Today, the majority (> 80%) of new chemical entities (NCE) discovered by the pharmaceutical industry are poorly soluble or lipophilic compounds; as are about 40% of existing drugs in the market. Consequently, this creates major challenges in drug development due to poor solubility, short biological half life, poor bioavailability, prominent adverse effects, and stability of NCE.
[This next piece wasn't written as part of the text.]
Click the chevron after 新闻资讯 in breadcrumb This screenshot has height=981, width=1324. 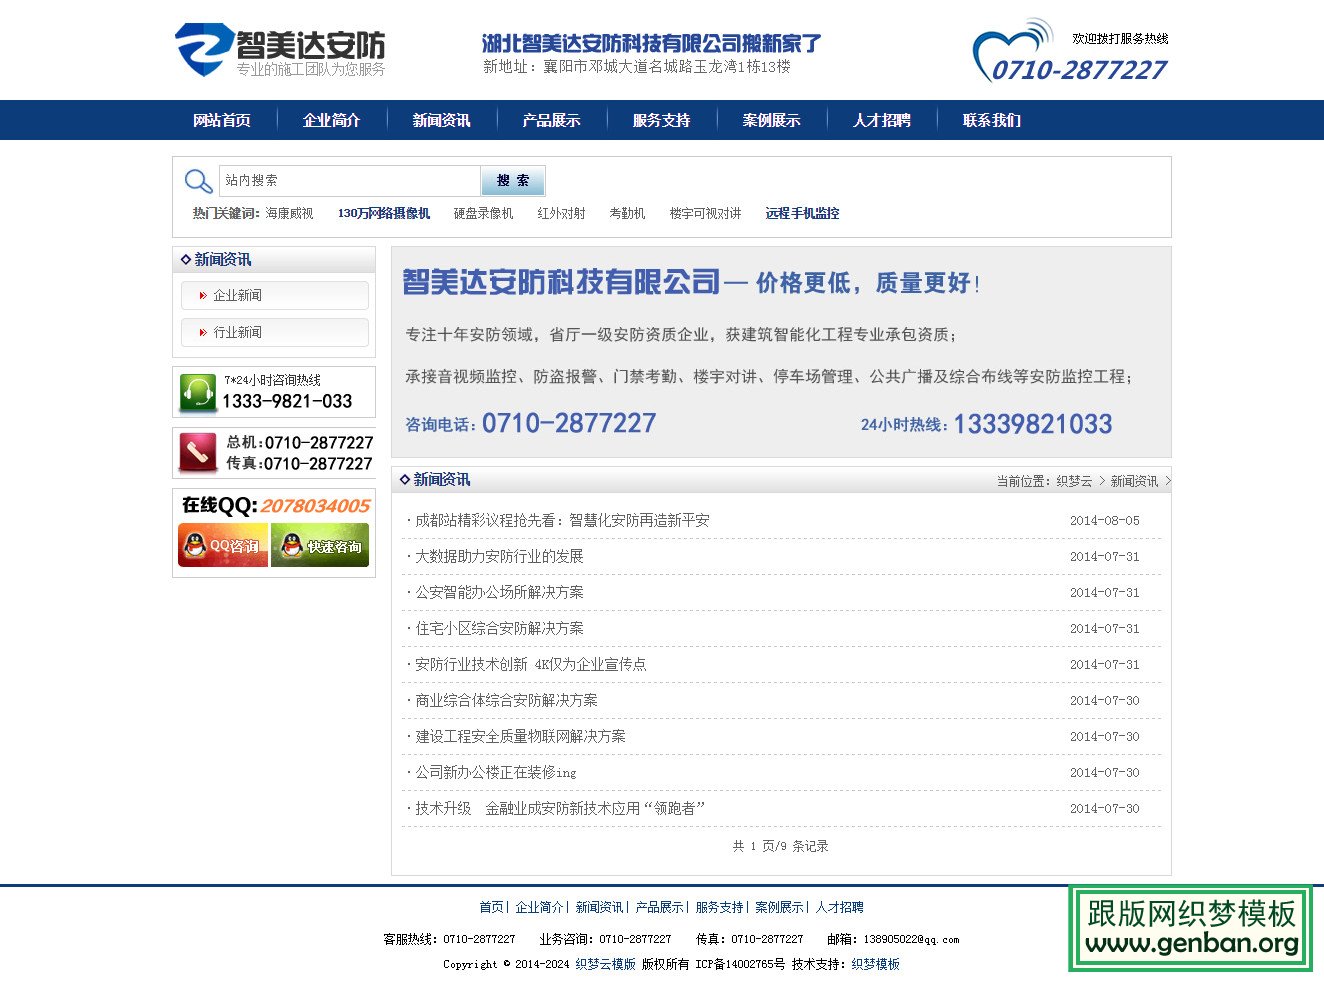pos(1167,480)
Adaptive Focused Acoustics® (AFA®) provides the ability to process a number of different constructs to help overcome solubility difficulties. Using AFA-based systems, both Liposomes and Emulsions are prepared at low processing temperatures without the use of organic solvents. This allows for the encapsulation of temperature or solvent sensitive APIs such as peptides or proteins, which would otherwise be destroyed or inactivated during the preparatory processing. Thus, API’s previously considered not feasible, can now be considered for development.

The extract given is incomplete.